Israeli officials rejected the warning, with a diplomatic source telling The Times of Israel it was simply more proof of “the one-sided point of view and the anti-Israeli tendency that has been a part of the United Nations Human Rights Council since its creation.”
The more than 40 independent special rapporteurs along with a range of UN working groups on various rights issues who signed the statement do not speak for the UN but report their findings to it.
Prime Minister Benjamin Netanyahu aims to begin a process of annexing West Bank settlements and the Jordan Valley from July 1, as part of a US peace initiative which envisions a Palestinian state in the rest of the West Bank.
The experts said the 53-year Israeli military rule over the West Bank had been the source of “profound human rights violations” against the Palestinians, chiefly the denial of the right of self-determination among a long list of other alleged violations.
“These human rights violations would only intensify after annexation,” the experts said.
“What would be left of the West Bank would be a Palestinian Bantustan, islands of disconnected land completely surrounded by Israel and with no territorial connection to the outside world,” they said, referring to the territories set out for blacks by South Africa’s apartheid regime.
“Israel has recently promised that it will maintain permanent security control between the Mediterranean and the Jordan River.
“Thus, the morning after annexation would be the crystallization of an already unjust reality: two peoples living in the same space, ruled by the same state, but with profoundly unequal rights. This is a vision of a 21st-century apartheid.”
The experts said that Israel’s annexation of East Jerusalem in 1980 and the Golan Heights in 1981 saw condemnation but no meaningful response from the international community.
“This time must be different,” they said. “The lessons from the past are clear: Criticism without consequences will neither forestall annexation nor end the occupation.”
The experts voiced “great regret” about Washington’s role in “supporting and encouraging Israel’s unlawful plans,” saying the United States should be “ardently opposing” an imminent breach of international law “rather than actively abetting its violation.”

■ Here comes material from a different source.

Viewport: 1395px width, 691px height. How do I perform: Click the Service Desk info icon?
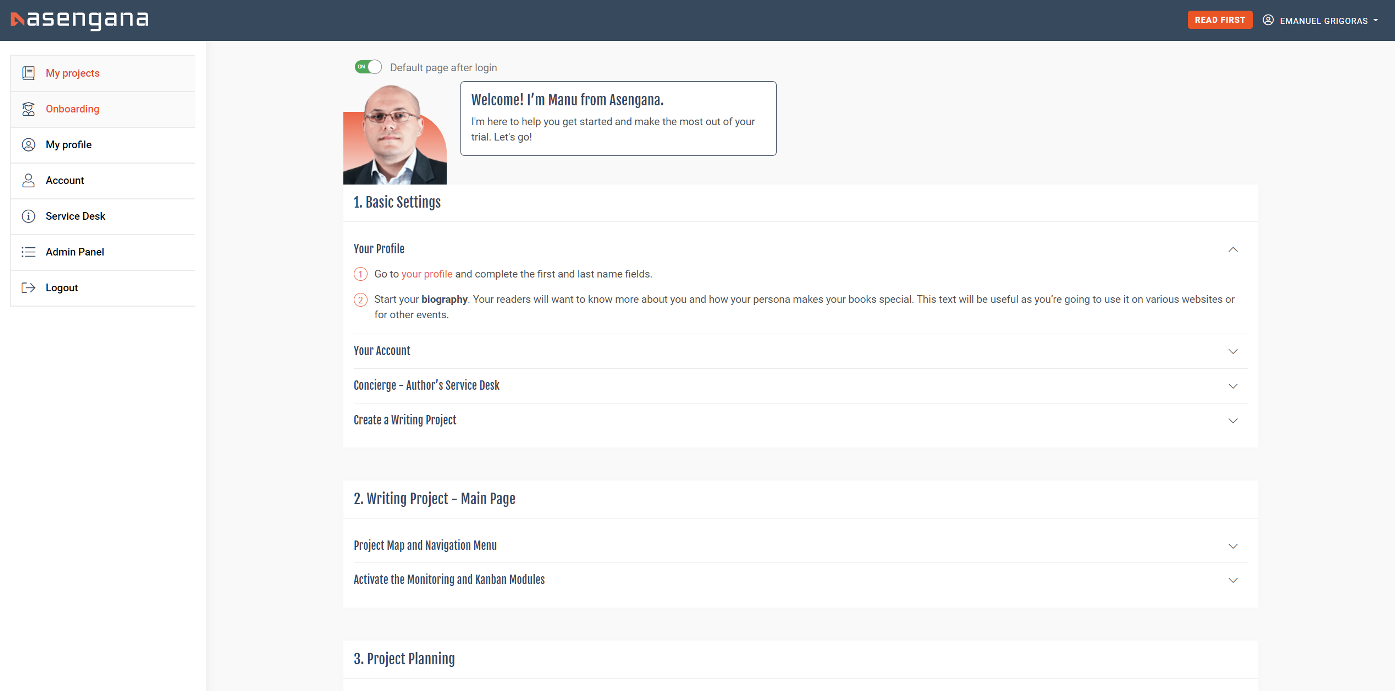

Responding, the Israeli diplomatic source said the statement “once again ridicules the Human Rights Council by promoting the Palestinian agenda. It does nothing to help find a solution to the conflict or to create constructive dialogue between the parties.”

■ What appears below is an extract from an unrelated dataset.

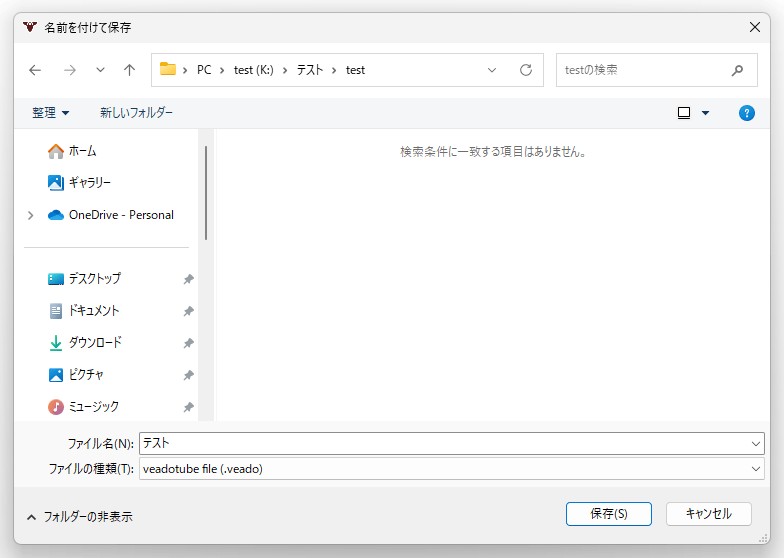Click the pin icon beside ピクチャ
This screenshot has height=558, width=784.
tap(188, 376)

He further claimed that many of those behind the warning were speaking entirely out of their area of expertise.
“One of the signatories, for instance, is special rapporteur for the rights of people with leprosy,” he said. Others “are in charge of sexual abuse of children or discrimination based on sexual orientation. Those people have nothing to do with the issue this statement deals with, which shows that they have no real concern for human rights and that it’s merely a political statement.”